= Chemical vapor deposition of ruthenium =

Methods of adding ruthenium on a substrate material
Chemical vapor deposition of ruthenium is a method to deposit thin layers of ruthenium on substrates by chemical vapor deposition (CVD).

A unique challenge arises in trying to grow impurity-free films of a catalyst in chemical vapor deposition (CVD). Ruthenium metal activates C–H and C–C bonds, that aids C–H and C–C bond scission. This creates a potential catalytic decomposition path for all metal-organic CVD precursors that is likely to lead to significant carbon incorporation. Platinum, a chemically similar catalyst, catalyzes dehydrogenation of five- and six-member cyclic hydrocarbons into benzene. The d-bands of ruthenium lie higher than those in platinum, generally predicting stronger ruthenium–adsorbate bonds than on platinum. Therefore, it is likely that ruthenium also catalyzes dehydrogenation of five- and six-member hydrocarbon rings to benzene. Benzene dehydrogenates further on ruthenium surfaces into hydrocarbon fragments similar to those formed by acetylene and ethene on ruthenium surfaces. In addition to benzene, acetylene and ethene, pyridine also decomposes on ruthenium surfaces, leaving bound fragments on the surface. Ruthenium is unusually well studied in the surface science and catalysis literature due to its industrial importance as a catalyst. There are many studies of individual molecular behavior on ruthenium in surface science. However, understanding the behavior of each ligand on its own is not equivalent to understanding their behavior when co-adsorbed with each other and with the precursor. While there is no significant pressure difference between surface science studies and CVD, there is often a temperature gap between temperatures reported in surface science studies and CVD growth temperatures. Despite these complications, ruthenium is a promising candidate for understanding chemical vapor deposition and precursor design of catalytic films.

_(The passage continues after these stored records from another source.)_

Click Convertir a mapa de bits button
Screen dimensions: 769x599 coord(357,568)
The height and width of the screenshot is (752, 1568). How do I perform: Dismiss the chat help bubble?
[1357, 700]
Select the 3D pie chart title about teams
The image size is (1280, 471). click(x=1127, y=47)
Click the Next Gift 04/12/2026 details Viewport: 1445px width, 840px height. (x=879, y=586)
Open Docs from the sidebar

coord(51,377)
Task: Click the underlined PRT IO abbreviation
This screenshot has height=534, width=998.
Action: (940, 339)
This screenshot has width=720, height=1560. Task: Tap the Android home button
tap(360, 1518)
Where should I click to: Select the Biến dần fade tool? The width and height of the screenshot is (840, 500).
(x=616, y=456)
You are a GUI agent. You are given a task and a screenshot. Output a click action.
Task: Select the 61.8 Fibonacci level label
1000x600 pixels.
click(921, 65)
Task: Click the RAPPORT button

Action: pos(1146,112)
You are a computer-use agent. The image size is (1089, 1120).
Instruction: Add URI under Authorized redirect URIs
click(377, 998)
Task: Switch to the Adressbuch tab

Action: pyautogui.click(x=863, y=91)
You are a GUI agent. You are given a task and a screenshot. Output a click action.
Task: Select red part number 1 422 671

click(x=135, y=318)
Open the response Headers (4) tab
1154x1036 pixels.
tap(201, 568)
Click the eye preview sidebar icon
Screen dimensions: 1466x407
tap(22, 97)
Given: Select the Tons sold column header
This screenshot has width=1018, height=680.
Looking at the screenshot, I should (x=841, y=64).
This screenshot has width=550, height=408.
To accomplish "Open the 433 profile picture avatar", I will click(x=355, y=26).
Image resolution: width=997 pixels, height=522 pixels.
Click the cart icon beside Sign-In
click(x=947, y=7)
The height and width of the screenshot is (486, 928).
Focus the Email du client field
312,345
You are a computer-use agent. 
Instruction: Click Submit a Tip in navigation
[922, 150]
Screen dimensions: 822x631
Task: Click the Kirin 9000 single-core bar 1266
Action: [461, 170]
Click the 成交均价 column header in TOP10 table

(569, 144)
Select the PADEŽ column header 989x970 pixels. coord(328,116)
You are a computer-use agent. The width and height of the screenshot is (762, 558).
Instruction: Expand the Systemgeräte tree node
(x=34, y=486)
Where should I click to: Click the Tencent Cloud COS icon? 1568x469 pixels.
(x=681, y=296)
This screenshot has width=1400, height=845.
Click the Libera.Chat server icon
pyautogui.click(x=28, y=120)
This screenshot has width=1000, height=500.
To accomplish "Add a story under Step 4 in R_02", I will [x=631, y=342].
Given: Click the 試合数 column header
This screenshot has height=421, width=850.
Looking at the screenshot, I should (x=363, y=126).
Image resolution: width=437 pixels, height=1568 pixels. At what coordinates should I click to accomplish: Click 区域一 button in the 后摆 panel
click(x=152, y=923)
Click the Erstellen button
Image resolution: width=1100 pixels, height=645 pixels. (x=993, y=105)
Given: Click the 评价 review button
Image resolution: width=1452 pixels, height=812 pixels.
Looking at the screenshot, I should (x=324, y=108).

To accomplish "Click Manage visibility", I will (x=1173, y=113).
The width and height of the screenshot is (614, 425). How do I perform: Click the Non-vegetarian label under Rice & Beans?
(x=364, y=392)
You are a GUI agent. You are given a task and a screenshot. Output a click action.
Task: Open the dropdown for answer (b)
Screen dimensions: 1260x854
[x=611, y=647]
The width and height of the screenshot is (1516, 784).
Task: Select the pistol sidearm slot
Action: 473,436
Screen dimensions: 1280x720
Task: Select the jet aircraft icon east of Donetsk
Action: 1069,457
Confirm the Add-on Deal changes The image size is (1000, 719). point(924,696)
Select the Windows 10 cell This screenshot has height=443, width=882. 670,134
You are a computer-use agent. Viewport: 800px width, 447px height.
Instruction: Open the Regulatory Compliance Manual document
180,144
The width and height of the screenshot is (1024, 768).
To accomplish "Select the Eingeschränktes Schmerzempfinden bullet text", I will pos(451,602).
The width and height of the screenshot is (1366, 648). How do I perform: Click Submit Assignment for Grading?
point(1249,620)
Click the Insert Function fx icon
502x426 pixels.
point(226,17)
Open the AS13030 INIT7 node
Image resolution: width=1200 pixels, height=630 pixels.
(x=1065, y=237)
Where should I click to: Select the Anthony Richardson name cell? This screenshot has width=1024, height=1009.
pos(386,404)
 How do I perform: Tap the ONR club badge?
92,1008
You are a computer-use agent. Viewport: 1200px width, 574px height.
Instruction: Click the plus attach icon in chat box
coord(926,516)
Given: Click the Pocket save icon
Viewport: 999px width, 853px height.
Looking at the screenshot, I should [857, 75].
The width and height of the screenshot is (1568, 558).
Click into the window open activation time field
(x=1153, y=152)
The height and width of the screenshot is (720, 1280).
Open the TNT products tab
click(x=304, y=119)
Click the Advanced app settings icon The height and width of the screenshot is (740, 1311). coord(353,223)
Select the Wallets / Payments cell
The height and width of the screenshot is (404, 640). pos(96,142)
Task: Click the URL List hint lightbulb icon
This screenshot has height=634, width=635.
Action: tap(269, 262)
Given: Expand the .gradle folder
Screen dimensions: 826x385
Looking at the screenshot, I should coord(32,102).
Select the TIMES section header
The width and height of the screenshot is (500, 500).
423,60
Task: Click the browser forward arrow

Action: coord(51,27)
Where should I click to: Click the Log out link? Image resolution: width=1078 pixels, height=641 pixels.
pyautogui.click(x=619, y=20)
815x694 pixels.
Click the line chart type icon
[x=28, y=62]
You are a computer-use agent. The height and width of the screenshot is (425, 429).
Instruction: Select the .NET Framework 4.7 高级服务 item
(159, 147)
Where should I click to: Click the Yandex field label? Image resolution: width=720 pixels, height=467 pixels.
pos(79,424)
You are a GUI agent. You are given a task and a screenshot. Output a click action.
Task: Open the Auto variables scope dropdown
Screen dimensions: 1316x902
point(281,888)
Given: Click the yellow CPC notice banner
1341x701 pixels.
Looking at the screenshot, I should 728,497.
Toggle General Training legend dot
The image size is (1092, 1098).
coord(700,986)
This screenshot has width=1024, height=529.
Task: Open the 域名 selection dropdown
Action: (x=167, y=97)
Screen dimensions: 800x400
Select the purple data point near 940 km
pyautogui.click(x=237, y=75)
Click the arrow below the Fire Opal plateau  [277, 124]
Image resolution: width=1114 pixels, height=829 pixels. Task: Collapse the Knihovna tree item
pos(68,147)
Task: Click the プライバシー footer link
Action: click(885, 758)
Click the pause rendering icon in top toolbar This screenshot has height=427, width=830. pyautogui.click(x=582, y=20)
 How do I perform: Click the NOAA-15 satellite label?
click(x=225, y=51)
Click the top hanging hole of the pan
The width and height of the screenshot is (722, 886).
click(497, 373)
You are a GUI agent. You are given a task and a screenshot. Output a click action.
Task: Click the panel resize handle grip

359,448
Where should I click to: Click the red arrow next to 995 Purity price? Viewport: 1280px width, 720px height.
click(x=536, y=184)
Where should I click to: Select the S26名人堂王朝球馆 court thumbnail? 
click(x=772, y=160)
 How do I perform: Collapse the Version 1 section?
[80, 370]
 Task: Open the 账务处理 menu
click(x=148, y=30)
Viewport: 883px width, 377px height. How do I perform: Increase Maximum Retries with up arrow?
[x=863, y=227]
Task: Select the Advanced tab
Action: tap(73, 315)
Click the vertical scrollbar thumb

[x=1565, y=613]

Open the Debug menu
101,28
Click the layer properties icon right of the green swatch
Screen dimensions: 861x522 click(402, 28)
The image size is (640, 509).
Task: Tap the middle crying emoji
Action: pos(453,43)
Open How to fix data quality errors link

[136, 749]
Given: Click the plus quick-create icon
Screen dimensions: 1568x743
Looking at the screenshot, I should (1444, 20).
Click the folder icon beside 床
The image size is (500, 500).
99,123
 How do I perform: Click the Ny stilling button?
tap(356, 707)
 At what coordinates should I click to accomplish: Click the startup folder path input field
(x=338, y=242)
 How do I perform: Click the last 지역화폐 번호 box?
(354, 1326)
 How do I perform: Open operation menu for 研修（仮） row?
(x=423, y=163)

Ligands that are stable compounds in their own right, short ligand–ruthenium contact times and moderate substrate temperatures help minimize unwanted ligand decomposition on the surface. The C–H and C–C bond activation is temperature-dependent. Product desorption is also temperature-dependent, if the products are not bound to the ruthenium surface. This suggests that there is some optimum temperature, at which most independently stable ligands have just enough thermal energy to desorb from the ruthenium film surface before C–H activation can occur. For example, benzene starts decomposing on ruthenium at 87 °C. However, the dehydrogenation reaction does not go to fragments until 277 °C, and compete fragmentation is not seen at low surface coverage. This suggests that provided adsorbed benzene molecules are not close to one another on the surface and temperatures are below 277 °C, the vast majority of benzene molecules may not contribute to carbon incorporation in films. Therefore, a key consideration in growing CVD films of catalytic metals such as ruthenium is combining molecule design and the kinetic aspects of growth in a favorable way.

Before metal-organic precursors were explored, triruthenium dodecacarbonyl (Ru_{3}(CO)_{12}) was tested as a CVD precursor. While this precursor gives good-quality films, the vapor pressure is poor, complicating its practical use in a CVD process. Ruthenocene and bis(ethylcyclopentadienyl)ruthenium(II) and beta-diketonate ruthenium(II) compounds have been fairly extensively explored. Although these precursors also can give pure films of low resistivity when reacted with oxygen, the growth rates are very low or not reported. One high-growth precursor, cyclopentadienyl-propylcyclopentadienylruthenium(II) (RuCp(i-PrCp)), has been identified. (RuCp(i-PrCp) has achieved growth rates of 7.5 nm/min to 20 nm/min as well as low resistivities. However, it does not nucleate on oxides, ruling out its use in all applications but copper interconnect layers.

A new zero-valent, single-source precursor design paradigm was launched with (1,5-cyclooctadiene)(toluene)Ru(0) ((1,5-COD)(toluene)Ru) and (1,3-cyclohexadiene)(benzene)Ru(0) ((1,3-CHD)(benzene)Ru), also independently tested Using (1,5-COD)(toluene)Ru; it was found that C–H bonds were readily activated in 1,5-COD. Although carbon incorporation levels were low (1–3%), the growth rates were only around 0.28 nm/min at best. Using (1,3-CHD)(benzene)Ru, the 1,3-CHD was dehydrogenated to benzene as expected, but the large variety of possible surface reactions involving the two ligands resulted in a narrow process window in which carbon concentrations were low.